In order to support this, we need to understand the blended learning programs fully and test some widely used applications to decide which can meet the needs of our students and which one to use in our institution.
As the technology is developing really fast, we need to follow the novelties in education. Actually no one is a single method learner, people are all blended learners, so we can customize this blended learning according to the needs of our institution.
“Why Blended Learning Is In Need? (1)
Each learner requires a scientific study of the instruction, to have a better operational ability. Thus, the good instructions provide individual with better learning experiences by using media, strategies and methods.
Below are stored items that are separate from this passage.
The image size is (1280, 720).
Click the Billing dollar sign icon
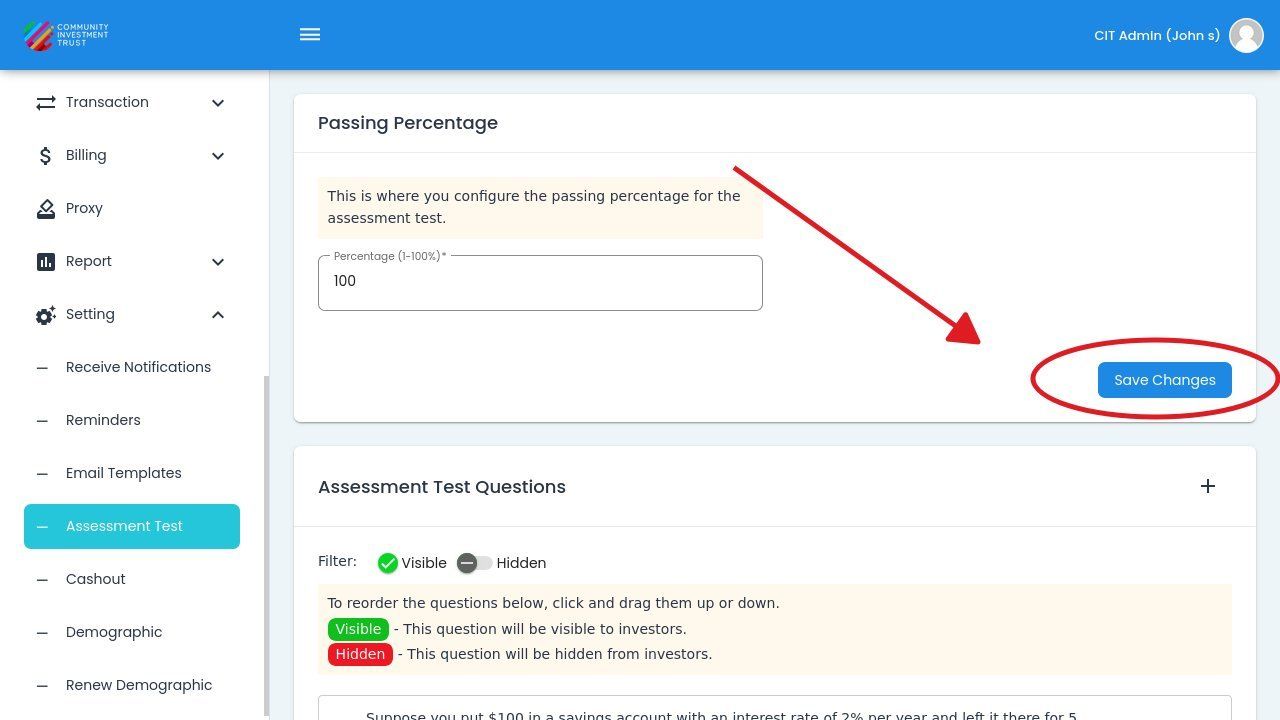point(45,156)
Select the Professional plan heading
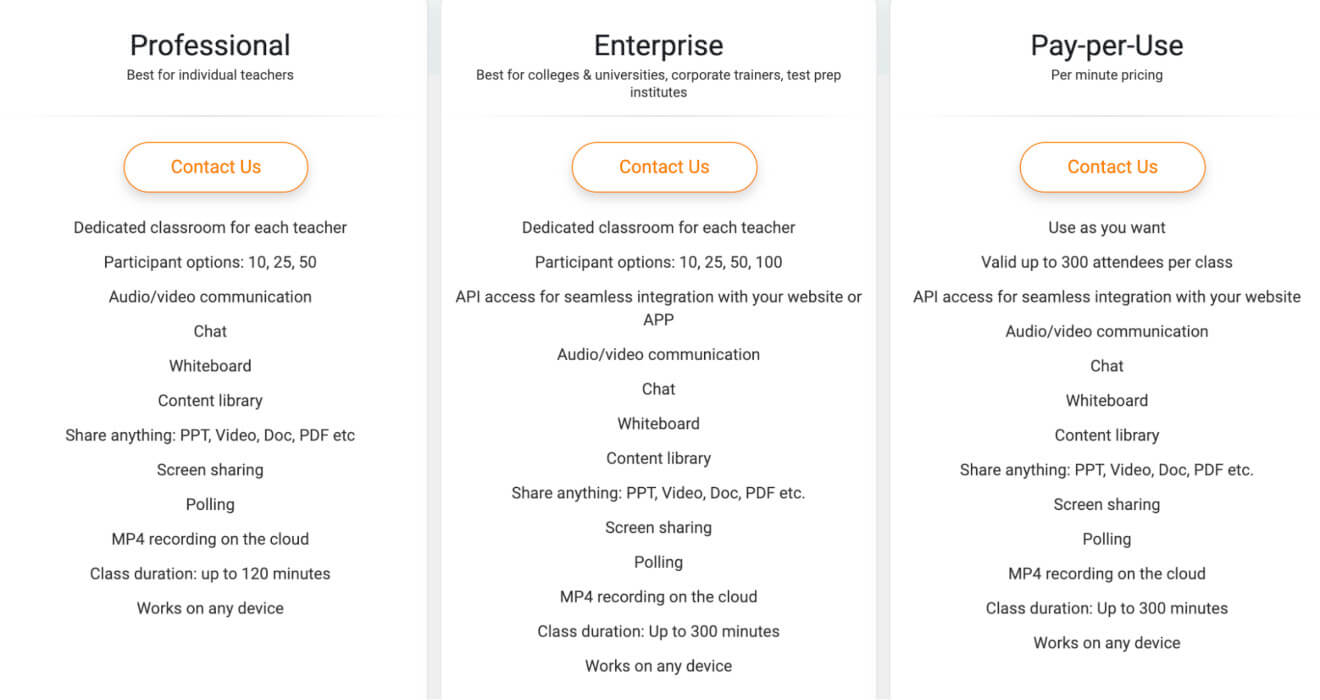This screenshot has width=1320, height=700. [210, 45]
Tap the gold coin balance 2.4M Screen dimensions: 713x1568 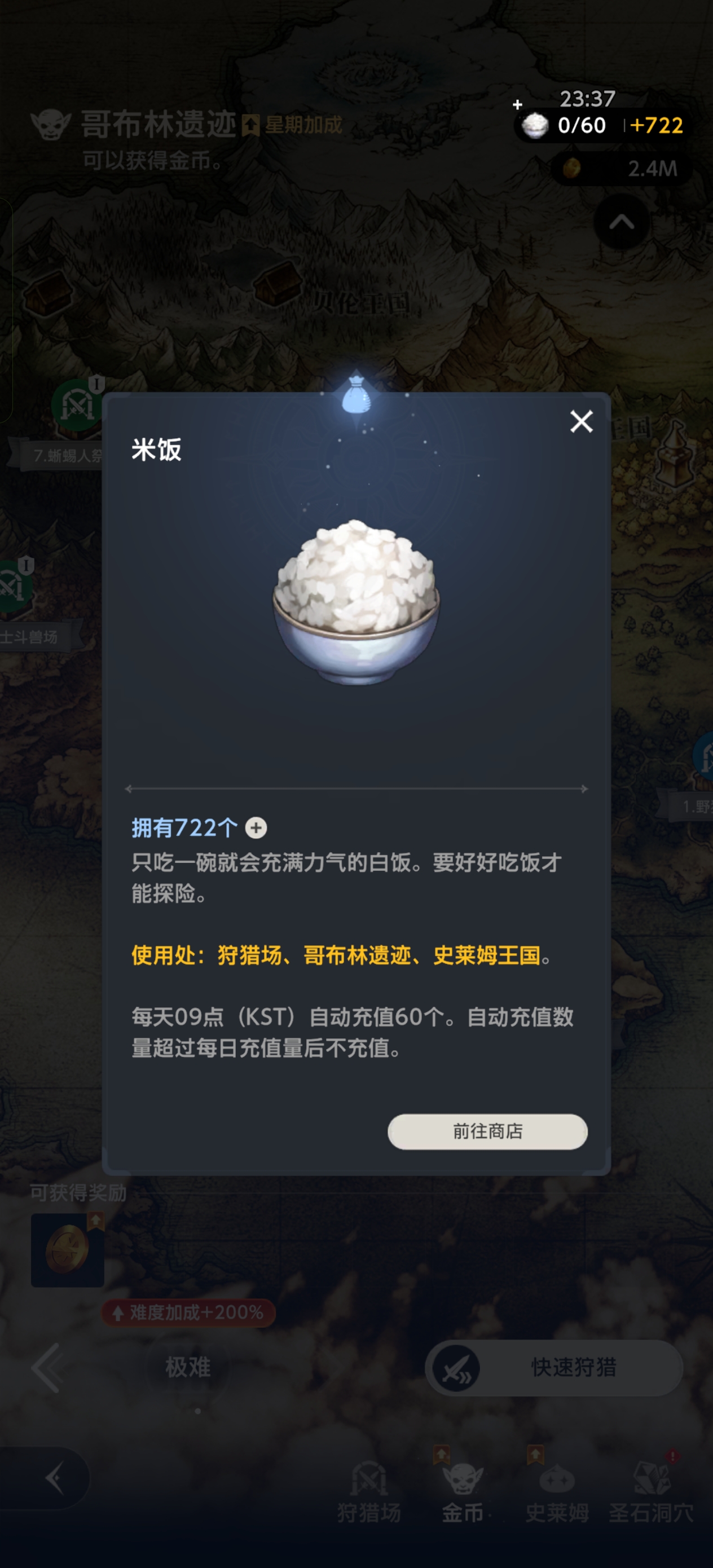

These learning experiences are able to promote interactions that allow the learners to recall all the information that they have absorbed and combine it with other experiences, so that a new kind of knowledge base can be formed.”
The GOAL: (2)
“The goal of a blended approach is to join the best aspects of both face to face and online instruction. Classroom time can be used to engage students in advanced interactive experiences. Meanwhile, the online portion of the course can provide students with multimedia-rich content at any time of day, anywhere the student has internet access.”
Models for Blended Learning:
1-The Supplemental Model
The supplemental model retains the basic structure of the traditional course and uses technology resources to supplement traditional lectures and textbooks.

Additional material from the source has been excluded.